Driving The Self-Service Model In SMB InsurTech

As is often the case with technology adoption, small business (SMB) owners are seeking services and solutions that offer the same convenience and optimized user experiences provided in their personal lives. The current InsurTech boom, driven by tech innovation and growing investor interest in the space, has created higher expectations than ever before among consumers shopping for and managing their insurance policies.

Naturally, small business owners are wont to follow suit, opening up a major opportunity for InsurTech to expand its focus on the commercial arena. Steve Hauck, managing director of AP Intego, recently told PYMNTS that one of the biggest ways for the InsurTech market to capture the small business customer segment is in embracing the self-service business model.

“There is a disruption [and] disintermediation opportunity to be seized,” he said, adding that “the small business no longer needs [or] wants to buy commercial insurance through an agent, and prefers the direct model.”

Yet, while there are plenty of reasons why a small business would prefer the self-service method of insurance purchasing and management, as Hauck explained, there are also plenty of reasons why the business model has struggled to get off the ground in the commercial insurance arena.

Self-Service Opportunities (And Barriers)
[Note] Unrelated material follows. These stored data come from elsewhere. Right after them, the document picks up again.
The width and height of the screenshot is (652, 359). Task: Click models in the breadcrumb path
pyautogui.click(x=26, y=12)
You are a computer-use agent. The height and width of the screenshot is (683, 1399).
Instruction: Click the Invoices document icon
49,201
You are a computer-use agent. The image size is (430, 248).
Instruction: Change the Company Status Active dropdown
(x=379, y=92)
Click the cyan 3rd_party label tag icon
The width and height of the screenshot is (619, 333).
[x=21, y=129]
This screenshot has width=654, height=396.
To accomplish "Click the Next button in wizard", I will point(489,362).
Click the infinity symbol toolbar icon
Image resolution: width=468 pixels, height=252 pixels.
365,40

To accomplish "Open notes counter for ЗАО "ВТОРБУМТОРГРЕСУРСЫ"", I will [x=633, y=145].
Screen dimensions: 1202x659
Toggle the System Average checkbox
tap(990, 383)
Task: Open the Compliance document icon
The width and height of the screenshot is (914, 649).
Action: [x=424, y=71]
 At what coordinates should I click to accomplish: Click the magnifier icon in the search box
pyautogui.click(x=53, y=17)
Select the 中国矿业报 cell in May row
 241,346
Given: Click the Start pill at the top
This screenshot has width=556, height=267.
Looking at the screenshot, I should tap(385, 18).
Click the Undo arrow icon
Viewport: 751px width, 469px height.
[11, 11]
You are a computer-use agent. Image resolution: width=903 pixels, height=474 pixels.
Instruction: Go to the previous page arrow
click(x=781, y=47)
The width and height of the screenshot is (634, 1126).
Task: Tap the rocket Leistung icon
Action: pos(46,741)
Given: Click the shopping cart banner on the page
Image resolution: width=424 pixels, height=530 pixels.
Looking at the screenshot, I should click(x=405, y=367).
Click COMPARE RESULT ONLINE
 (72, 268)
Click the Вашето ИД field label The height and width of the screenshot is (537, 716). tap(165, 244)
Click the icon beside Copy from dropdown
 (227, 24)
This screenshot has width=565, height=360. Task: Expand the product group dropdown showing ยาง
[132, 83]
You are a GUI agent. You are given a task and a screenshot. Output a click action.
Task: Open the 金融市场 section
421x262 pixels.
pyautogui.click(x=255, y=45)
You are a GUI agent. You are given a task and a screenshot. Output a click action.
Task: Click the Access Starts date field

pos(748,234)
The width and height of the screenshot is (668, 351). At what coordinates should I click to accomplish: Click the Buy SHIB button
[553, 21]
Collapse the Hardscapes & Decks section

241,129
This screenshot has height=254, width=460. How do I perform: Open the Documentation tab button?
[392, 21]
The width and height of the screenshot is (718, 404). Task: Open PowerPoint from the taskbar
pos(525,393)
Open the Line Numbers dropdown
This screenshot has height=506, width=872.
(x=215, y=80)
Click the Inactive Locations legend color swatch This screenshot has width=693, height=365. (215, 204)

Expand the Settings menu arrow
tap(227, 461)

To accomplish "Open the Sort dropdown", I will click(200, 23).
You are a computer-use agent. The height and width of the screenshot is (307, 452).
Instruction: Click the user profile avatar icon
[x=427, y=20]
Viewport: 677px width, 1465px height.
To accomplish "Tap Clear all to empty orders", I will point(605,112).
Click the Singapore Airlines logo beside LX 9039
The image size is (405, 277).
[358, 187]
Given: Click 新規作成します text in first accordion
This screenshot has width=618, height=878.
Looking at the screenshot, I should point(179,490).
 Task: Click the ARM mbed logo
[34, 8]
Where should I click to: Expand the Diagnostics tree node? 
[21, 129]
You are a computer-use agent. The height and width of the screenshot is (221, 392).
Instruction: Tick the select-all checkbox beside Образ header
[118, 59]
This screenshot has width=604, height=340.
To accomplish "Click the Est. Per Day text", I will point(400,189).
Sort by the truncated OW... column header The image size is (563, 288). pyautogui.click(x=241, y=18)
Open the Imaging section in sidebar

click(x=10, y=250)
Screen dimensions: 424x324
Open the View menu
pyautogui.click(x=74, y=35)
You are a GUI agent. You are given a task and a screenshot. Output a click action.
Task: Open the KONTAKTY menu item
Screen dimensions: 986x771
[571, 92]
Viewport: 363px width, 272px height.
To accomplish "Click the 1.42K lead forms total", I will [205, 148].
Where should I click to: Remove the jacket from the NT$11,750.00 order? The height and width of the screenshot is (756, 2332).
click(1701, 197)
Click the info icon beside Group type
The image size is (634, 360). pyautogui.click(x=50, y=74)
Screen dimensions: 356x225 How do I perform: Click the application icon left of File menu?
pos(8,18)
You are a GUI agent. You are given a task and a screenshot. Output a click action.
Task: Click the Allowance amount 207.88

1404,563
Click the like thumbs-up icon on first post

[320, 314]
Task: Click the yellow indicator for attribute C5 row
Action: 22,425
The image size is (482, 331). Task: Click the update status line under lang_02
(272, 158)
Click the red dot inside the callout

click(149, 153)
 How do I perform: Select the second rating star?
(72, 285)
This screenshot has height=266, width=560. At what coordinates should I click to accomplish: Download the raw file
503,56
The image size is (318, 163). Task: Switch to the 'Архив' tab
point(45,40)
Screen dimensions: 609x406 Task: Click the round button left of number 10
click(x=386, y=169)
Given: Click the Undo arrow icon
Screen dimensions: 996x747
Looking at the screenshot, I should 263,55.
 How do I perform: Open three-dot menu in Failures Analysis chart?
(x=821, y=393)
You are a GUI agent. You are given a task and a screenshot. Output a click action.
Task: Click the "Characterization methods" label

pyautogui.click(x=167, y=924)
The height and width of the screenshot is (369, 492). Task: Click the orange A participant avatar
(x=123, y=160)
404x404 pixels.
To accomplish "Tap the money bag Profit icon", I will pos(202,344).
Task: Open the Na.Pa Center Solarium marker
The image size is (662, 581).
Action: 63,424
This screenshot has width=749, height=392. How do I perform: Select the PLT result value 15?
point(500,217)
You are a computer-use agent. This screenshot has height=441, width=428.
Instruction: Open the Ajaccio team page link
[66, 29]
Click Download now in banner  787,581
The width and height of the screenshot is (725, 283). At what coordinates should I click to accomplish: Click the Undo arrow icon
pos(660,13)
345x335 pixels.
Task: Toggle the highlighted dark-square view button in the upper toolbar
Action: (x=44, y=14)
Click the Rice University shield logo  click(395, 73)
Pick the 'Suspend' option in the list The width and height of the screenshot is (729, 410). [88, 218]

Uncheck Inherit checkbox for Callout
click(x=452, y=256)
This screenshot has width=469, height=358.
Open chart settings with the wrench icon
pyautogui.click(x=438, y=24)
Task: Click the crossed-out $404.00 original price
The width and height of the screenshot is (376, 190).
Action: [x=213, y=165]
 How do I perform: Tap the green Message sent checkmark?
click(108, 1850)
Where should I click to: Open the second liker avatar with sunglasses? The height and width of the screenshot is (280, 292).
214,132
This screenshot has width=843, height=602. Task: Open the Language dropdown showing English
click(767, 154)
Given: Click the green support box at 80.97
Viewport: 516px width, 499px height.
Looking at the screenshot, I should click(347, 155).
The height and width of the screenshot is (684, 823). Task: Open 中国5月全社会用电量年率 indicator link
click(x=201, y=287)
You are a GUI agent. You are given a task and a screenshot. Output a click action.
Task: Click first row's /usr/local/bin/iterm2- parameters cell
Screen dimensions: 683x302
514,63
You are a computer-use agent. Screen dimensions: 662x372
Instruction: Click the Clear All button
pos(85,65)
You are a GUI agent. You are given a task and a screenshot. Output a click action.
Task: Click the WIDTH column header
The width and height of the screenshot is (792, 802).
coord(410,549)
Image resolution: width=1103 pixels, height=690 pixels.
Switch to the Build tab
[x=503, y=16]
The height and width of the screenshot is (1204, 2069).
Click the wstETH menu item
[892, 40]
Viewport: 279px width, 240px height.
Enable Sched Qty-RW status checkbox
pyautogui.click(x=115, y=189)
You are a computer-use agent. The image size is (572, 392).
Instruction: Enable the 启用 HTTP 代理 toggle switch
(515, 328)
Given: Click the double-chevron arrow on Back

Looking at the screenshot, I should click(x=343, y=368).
The current small business insurance arena is highly fragmented, Hauck noted, with the traditional business model of insurance carriers relying on agents to facilitate policy sales largely devoid of technology, and with few incentives to invest in the small commercial segment.

“Agents can’t afford to write $1,000 premium policies that generate only $200 in commission,” he explained.

However, the challenges that agents face in affordably servicing small businesses via traditional tools are the same barriers that the InsurTech arena faces, too. Unlike consumers, small businesses’ insurance needs are unique and complex.

As Hauck said, “Historically, this complexity just hasn’t lined up with the growing demand to have the same fast, slick, online experience small business people have come to know in their personal lives.”

SMBs will often require a mix of insurance products, seek multiple quotes from multiple carriers, and need the ability to search for and manage those policies both online and on their mobile devices.

While insurance agents have failed to automate, streamline and digitize these processes for small businesses, SMBs continue to rely on agents to procure and manage insurance policies. Currently, noted Hauck, only about 2 percent of small business owners buy insurance directly sans agent, a fact reflected by the trend of self-service InsurTech companies introducing agent services into their business models to support small business buyers.

“The reality is that demand, volume and scale in the direct-to-small-business model aren’t there yet,” he said, adding that direct-to-buyer platforms face “astronomically high” policy acquisition costs.

Driving Down Costs

Despite the challenges, the opportunities for InsurTech to solve the friction of complex insurance policy procurement and management needs among small business owners is a major incentive to remove the agent from the small business InsurTech equation.

Offering self-service platforms can be a critical component for insurance companies to drive down the costs of customer acquisition that currently plague the traditional agent model, with InsurTech platforms able to push out policy management work to the policyholders themselves.

“Service transactions like billing requests, policy questions, proof of insurance and simple endorsements can all be pushed out to the policyholder on a service platform,” said Hauck. “This will be imperative to compete in the small commercial segment.”

When it comes to passing along those cost-savings to the small business customer, self-service platforms can consolidate SMBs’ need to manage multiple providers and products in a unified portal, as well as digitize historically paper-heavy processes like billing, one of the more significant opportunities for self-service disruption in this space. Hauck noted that small businesses managing multiple policies and providers are seeking to consolidate their insurance spend — and they want one bill, as well as flexibility in how they pay for those policies, to better manage cash flow.

There are also significant savings opportunities — for both insurance providers and small businesses — in data integration.

Small businesses want to access self-service insurance products directly from their existing payroll and payment systems, benefits solutions and other providers, said Hauck. Such integrations enable small businesses to automatically provide data from these portals to insurance companies for a reduced burden of manual paperwork and data entry. These integrations also lessen the friction of managing too many software platforms and systems.

At the same time, insurance companies have their own efficiency gains to be had by such integrations, enabling these firms to augment their underwriting processes by accessing a wider array of second-party platform data from payroll, bank, sales and other systems in use by small business policyholders.

With emerging insurance products finding a growing opportunity in small businesses, particularly cyber and employee practices liability insurance, Hauck noted that SMBs’ insurance needs will continue to grow more complex, with the traditional agent model unable to offer the digital, consolidated, self-service experience that small businesses crave. While adoption of an agent-less experience remains minimal among SMBs, the continued demand for spend visibility and unified policy management could be the catalyst for self-service adoption.